The forthcoming Super Deluxe Edition of
The Who Sell Out is a treasure to behold, 112 tracks across five CDs, an 80-page booklet, a couple of 7” singles, posters, and a bundle of obscure memorabilia that includes a replica of Keith’s membership card for the Speakeasy, not that the girls on the door were likely to ever refuse him entry if he didn’t produce it. Indeed, as far as I am aware Keith was never refused entry to the Speakeasy, no matter what state he was in, probably because he spent wads of money there and everyone loved him.

But I digress. This outrageously fabulous last word on Sell Out has clearly been created with love and care by all involved, just like the previous multi-CD Super Deluxe boxed editions of My Generation, Tommy, Live At Leeds and Quadrophenia.

        And this morning it was just a click away, to misquote Mick; by which I mean that all I needed to do to have it delivered by mail on April 23 was to exert a tiny downward pressure on my mouse, thus activating its purchase from Amazon for £84.99, which is £5 cheaper than on The Who’s official site. 

        I was so close – but I didn’t.
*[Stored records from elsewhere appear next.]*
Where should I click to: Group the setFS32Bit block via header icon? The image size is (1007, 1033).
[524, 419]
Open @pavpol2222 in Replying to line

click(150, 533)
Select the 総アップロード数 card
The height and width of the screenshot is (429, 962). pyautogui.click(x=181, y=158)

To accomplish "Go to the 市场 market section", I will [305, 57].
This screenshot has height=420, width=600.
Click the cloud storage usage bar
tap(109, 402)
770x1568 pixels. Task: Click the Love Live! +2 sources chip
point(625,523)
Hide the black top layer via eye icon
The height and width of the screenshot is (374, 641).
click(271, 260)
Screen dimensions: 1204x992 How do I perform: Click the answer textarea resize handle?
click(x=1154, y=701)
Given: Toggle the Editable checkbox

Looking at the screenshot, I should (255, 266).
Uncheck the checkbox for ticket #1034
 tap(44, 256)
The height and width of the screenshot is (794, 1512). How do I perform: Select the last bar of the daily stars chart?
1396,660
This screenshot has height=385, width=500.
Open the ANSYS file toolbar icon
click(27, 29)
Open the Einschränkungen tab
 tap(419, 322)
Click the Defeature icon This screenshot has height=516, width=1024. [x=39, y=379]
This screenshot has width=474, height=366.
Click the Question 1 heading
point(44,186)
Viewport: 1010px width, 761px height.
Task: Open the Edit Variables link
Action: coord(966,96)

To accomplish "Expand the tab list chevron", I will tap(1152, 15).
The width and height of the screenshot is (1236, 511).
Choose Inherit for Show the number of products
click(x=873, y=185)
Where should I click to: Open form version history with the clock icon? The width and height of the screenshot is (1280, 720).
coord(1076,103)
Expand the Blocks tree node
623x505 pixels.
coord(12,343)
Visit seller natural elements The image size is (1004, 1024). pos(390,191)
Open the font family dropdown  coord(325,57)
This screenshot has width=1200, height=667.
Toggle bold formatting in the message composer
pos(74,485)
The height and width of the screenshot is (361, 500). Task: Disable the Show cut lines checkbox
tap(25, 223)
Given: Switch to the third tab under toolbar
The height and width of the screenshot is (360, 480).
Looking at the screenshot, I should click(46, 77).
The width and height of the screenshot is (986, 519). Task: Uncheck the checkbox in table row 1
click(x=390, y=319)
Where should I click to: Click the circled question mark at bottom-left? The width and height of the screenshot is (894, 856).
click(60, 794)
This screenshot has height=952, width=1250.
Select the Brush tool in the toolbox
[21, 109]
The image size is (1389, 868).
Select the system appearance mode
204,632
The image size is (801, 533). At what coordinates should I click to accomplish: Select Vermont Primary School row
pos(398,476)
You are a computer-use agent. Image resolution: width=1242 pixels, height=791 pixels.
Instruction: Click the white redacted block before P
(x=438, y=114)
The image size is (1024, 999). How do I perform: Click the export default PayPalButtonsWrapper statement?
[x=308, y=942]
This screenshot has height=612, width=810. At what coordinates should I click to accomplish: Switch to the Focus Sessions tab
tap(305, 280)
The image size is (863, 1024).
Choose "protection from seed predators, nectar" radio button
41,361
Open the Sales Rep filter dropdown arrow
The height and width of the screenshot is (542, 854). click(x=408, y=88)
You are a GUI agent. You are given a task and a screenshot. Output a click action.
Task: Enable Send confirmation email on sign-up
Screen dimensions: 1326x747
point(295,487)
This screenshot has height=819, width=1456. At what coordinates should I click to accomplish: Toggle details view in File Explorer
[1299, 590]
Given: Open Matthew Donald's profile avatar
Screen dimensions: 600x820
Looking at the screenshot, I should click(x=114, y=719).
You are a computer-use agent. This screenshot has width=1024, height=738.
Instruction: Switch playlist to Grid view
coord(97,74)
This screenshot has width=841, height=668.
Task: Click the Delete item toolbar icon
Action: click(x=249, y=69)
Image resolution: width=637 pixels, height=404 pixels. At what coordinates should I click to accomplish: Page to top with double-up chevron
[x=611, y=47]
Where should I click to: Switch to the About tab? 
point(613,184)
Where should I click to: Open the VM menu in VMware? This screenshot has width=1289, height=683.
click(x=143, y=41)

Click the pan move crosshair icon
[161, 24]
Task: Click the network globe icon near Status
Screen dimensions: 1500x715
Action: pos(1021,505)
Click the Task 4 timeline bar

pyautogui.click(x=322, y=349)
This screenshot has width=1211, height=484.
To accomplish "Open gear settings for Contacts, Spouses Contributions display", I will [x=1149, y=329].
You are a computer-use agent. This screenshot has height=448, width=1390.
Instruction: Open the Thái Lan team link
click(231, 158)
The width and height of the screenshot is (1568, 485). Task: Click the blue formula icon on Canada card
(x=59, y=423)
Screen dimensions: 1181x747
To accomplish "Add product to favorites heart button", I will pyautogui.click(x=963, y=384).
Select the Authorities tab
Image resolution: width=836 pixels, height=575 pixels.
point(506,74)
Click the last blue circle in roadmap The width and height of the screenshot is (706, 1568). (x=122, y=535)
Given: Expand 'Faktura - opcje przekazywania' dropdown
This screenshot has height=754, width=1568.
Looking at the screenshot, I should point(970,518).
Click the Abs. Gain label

And it’s not just because, scanning all the songs, it didn’t take me long to figure out that I already own at least one version of all but seven of those 112 tracks, three of which are brief commercials deemed surplus to requirements when the original Sell Out LP was released in late 1967. Nor is it because, glancing at my Who collection, which is relatively modest by the standards of some I could name, I already have three CDs of Sell Out and four vinyl copies, including a mint Backtrack and MCA2-4067, Sell Out and A Quick One in the same double sleeve, which doesn’t look like it’s been played much either. The same cannot be said for Track 613 002, bought one lunchtime in early 1968 at WH Smiths in Bradford close to where I worked in those days, which, to put it mildly, is fucked.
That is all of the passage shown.